Nanton Grain Elevators Receive Historic Designation


At 95 and 93 years old, Nanton’s grain elevators have held an unwavering place in the prairie horizon across much of southern Alberta’s recent memory.

On Saturday, after housing several bushels between them over the past few decades, the trio was officially designated a provincial historic resource. Two of the elevators are twin structures, the third is freestanding.

The ⁠ designation — a form of legal protection that helps recognize and protect historic places ⁠ — means the elevators will be eligible for more funding opportunities and grants than before, from both the provincial and federal governments.

Leo Wieser is president of the Canadian Grain Elevator Discovery Center. He said the historic cachet will be essential to make necessary repairs possible and will also help to further develop the site as a tourist attraction.

Wieser receives a dedicated plaque on behalf of the Government of Alberta, today during a celebration for the designation of the grain elevator (Helen Pike/CBC)

“The designation is fantastic because it legally means the grounds and the elevators themselves are protected,” Wieser said.

“We are officially beginning to work with the Province of Alberta to support this site and secure its future.”

Wieser noted that efforts to secure designation for the site had been underway for ten years before it was finally granted.

A saved monument

The three remaining grain silos were once part of a row of seven. After the last of them was dismantled in 2002, they all faced demolition.

But thanks to the efforts and donations of the citizens of Nanton – about 90 kilometers south of Calgary – and the surrounding area, three of the monuments were saved and restored to their original paint colors.

Sitting on the old Canadian Pacific Railway Macleod Spur, just 500 meters from the historic CP station site, the elevators are among the last remaining examples of 20th century industrial architecture in the province.

Also on site is one of Alberta’s last remaining coal sheds.

Wieser hopes those who visit the grain elevators also take the time to visit the town of Nanton, where he says there is a great candy store. (Helen Pike/CBC)

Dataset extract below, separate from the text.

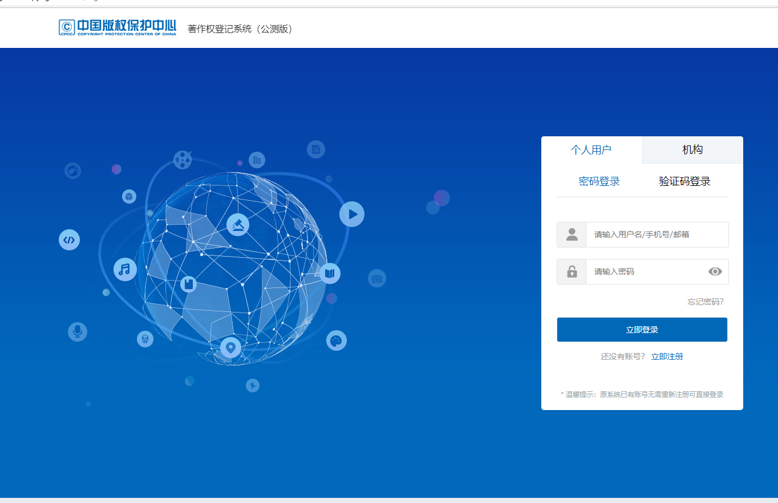Click 立即注册 to register an account
This screenshot has height=503, width=778.
click(667, 356)

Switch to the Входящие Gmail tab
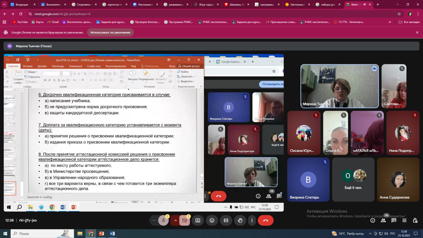click(22, 4)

Roger Reid, MPP for Livingstone-Macleod, said he remembered many trips to the local grain elevator during harvest season with his grandfather when he was young.

“Elevators were an important part of our daily lives…for those of us who grew up in southern Alberta, grew up on farms,” ​​Reid said.

“[They’re] part of what helped build our province as agriculture developed.

Reid said that while old structures can be difficult to maintain, it’s important to preserve at least some of them.

He added that the historic designation is a tribute to Nanton’s community spirit and will act as a trigger to move forward intentions for the site.

Future plans in motion

Since the three elevators were saved, they have served as the site for film screenings and projected colorful light shows onto their walls. More recently, the elevators have been illuminated in the colors of the Ukrainian flag.

Wieser said they don’t stop there.

“We’re discussing how to make this space more vibrant, to make it a hub of engagement so we can get more people to enjoy the space in a way that they can stay for a while” , Wieser said.

There are practical matters to address first, such as necessary restorations to the coal shed and grain silo doors, Wieser said. But other than that, Wieser says they aim to host film events, puppet shows and even opera singing at the site.

“It’s really exciting and the tourism potential is vast,” Wieser said.

In the meantime, he hopes passers-by will stop by to visit the grain silos (or book a tour in advance) and detour to Nanton for a coffee while they’re there.

He only warned potential visitors of a group of feline friends who have made the site their mouse-hunting ground.

Wieser said the cats aren’t friendly enough to pet, but are well cared for in exchange for their mouse skills.